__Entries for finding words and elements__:

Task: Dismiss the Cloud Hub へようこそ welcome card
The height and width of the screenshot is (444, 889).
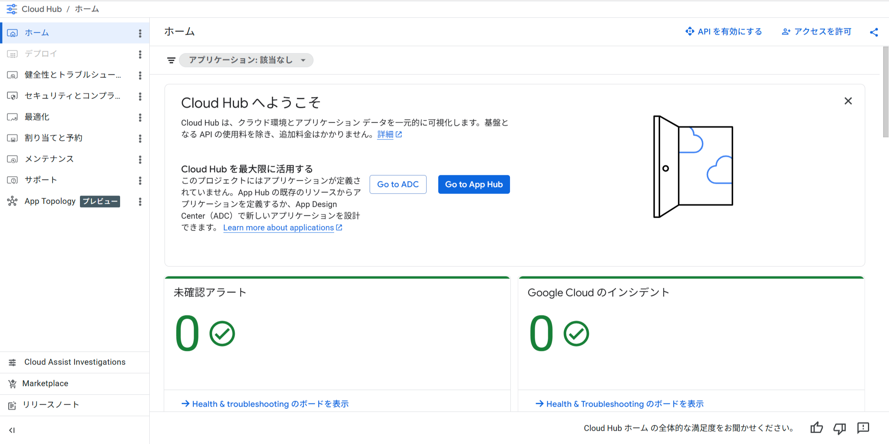Action: click(x=848, y=101)
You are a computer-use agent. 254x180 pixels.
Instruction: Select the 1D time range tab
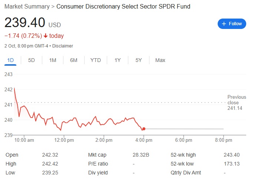click(10, 60)
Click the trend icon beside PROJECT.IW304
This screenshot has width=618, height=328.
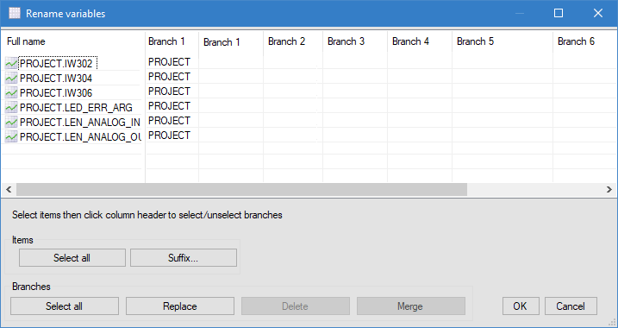tap(11, 79)
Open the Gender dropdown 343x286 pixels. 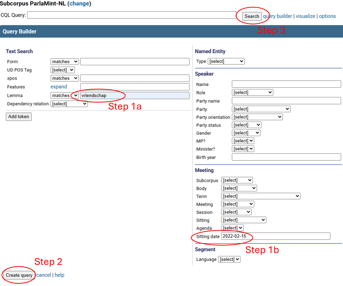[246, 133]
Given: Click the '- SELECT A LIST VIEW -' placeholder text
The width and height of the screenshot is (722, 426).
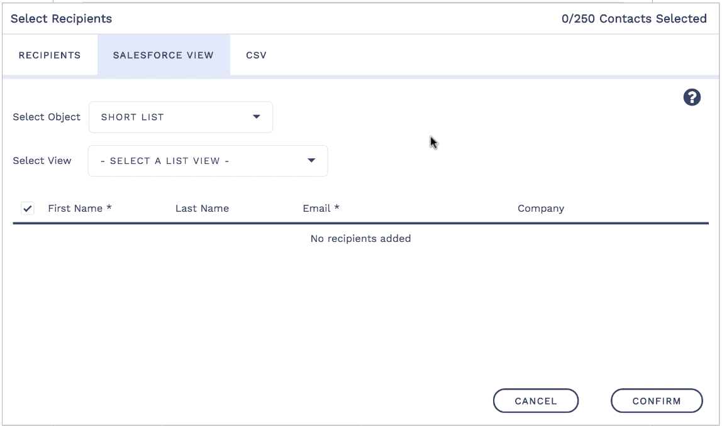Looking at the screenshot, I should coord(165,161).
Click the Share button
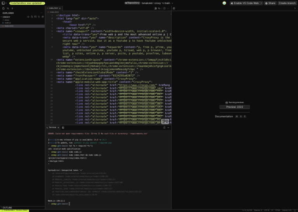 (x=270, y=3)
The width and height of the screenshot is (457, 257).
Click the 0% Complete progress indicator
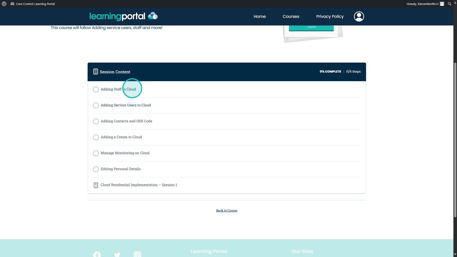click(x=330, y=72)
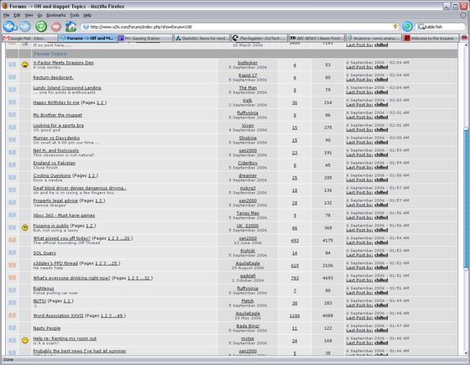Click the orange hot-topic icon beside Word Association XXVII
Image resolution: width=470 pixels, height=365 pixels.
[x=12, y=315]
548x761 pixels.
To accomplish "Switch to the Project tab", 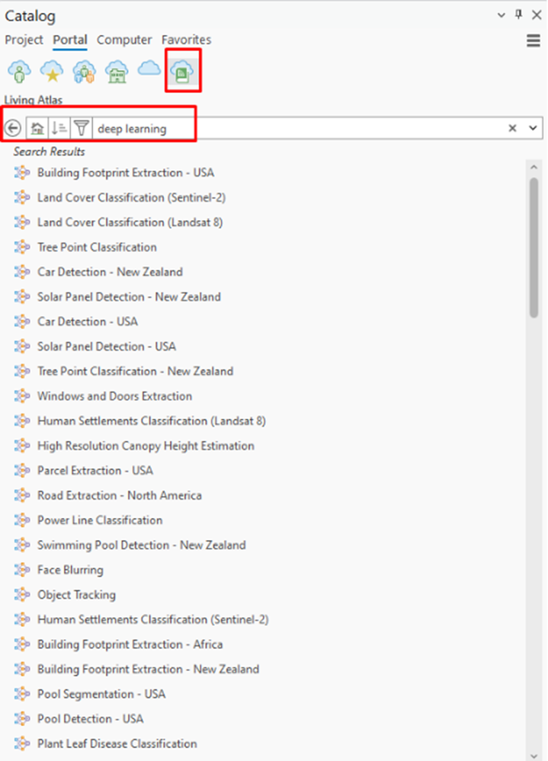I will pyautogui.click(x=24, y=40).
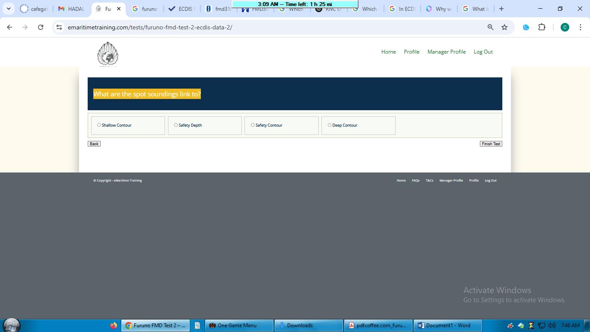Select the Shallow Contour radio option
Screen dimensions: 590x332
(99, 125)
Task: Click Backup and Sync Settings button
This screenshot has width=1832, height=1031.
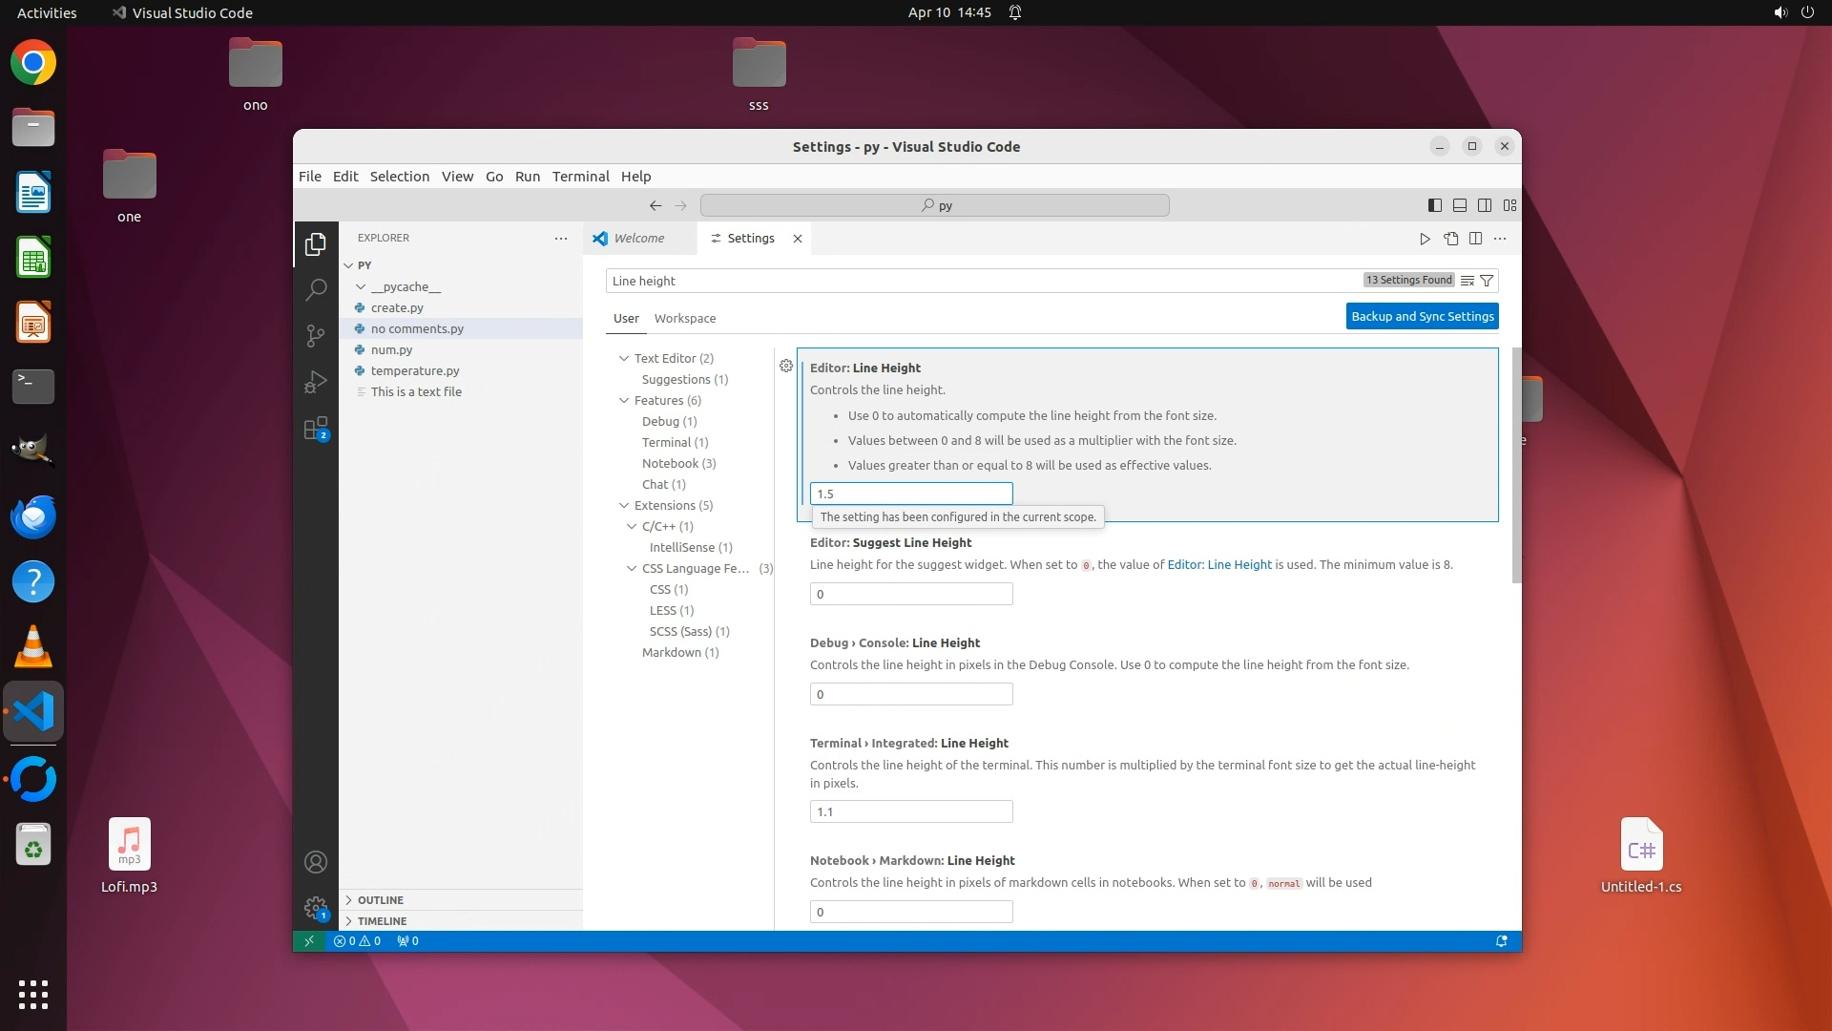Action: (x=1422, y=316)
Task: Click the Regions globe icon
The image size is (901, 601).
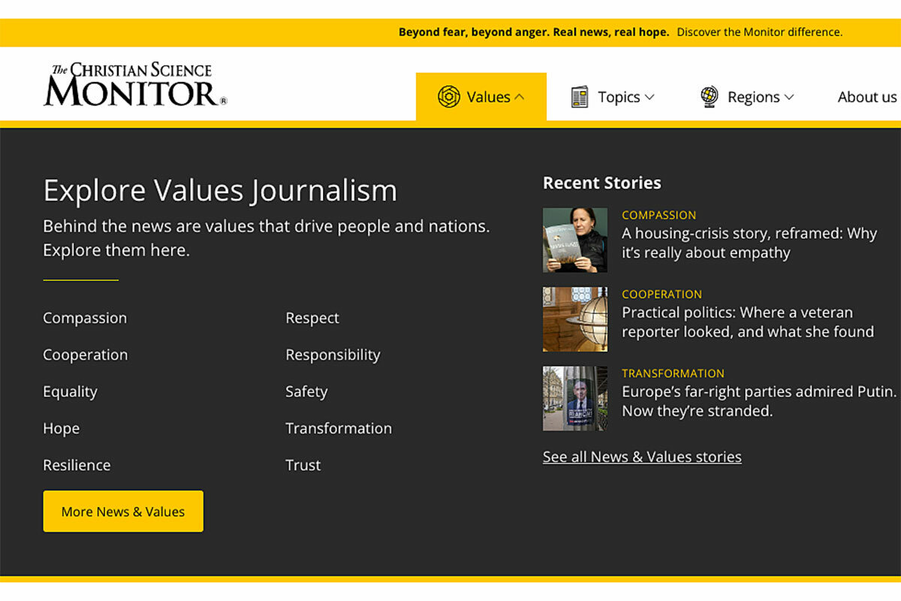Action: (x=709, y=97)
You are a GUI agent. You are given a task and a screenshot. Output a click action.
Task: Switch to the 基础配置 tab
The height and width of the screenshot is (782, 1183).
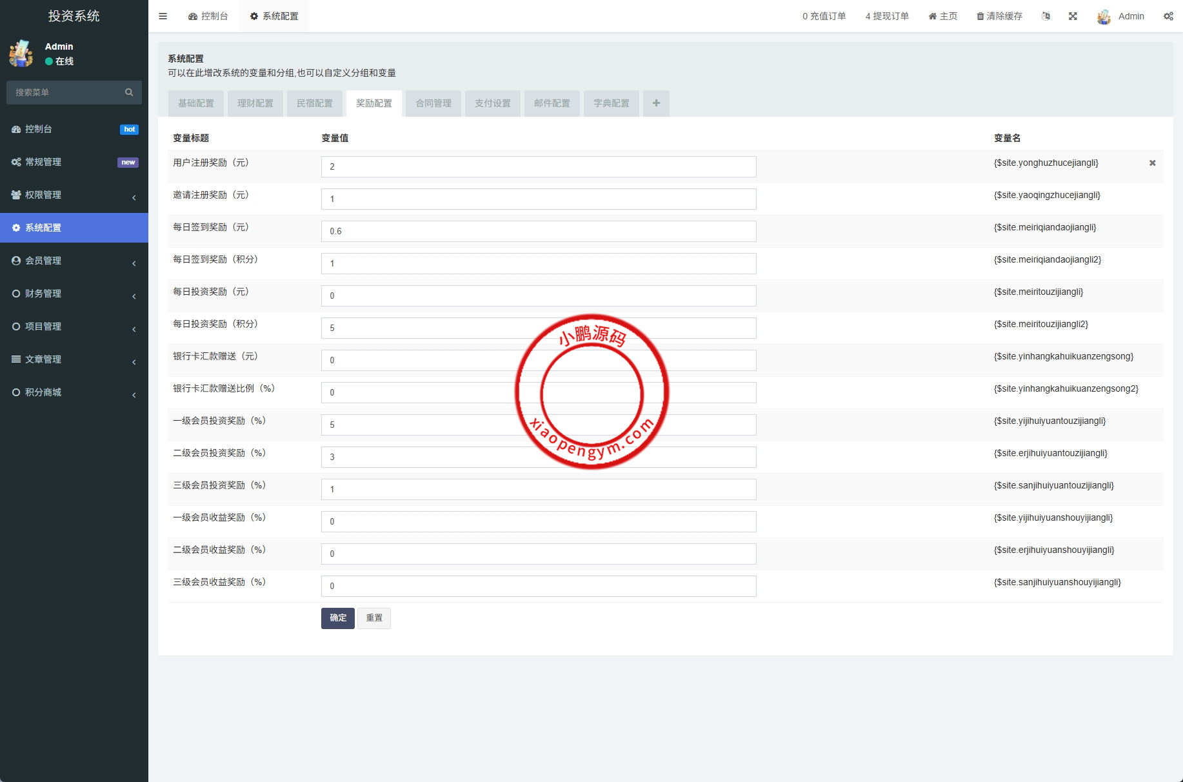coord(196,103)
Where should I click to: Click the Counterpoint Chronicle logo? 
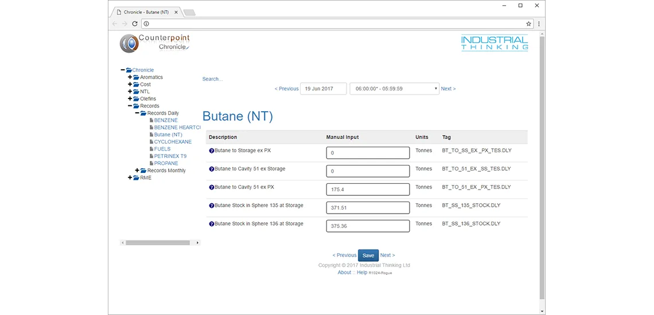coord(155,43)
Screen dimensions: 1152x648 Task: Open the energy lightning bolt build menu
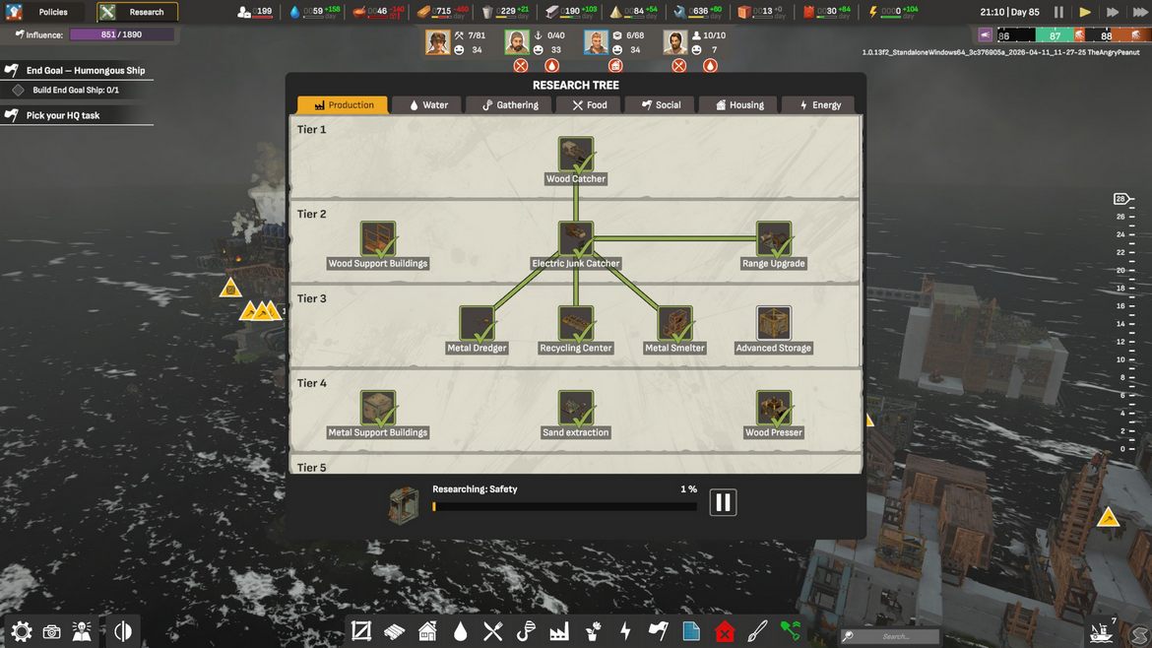[625, 631]
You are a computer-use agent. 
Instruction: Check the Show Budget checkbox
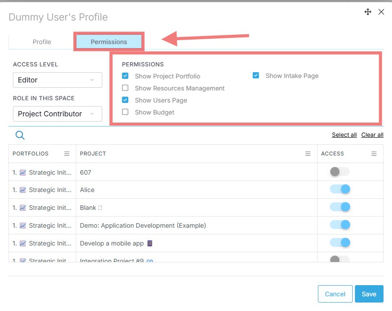coord(125,112)
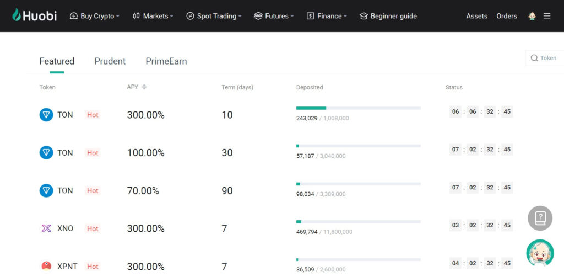Click the XNO token icon

tap(46, 228)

__EXERCISE DETAILS__:
Count the lines in the data above that contain the string "This". Reply with the number only.

__SOLVED EXERCISE__:
2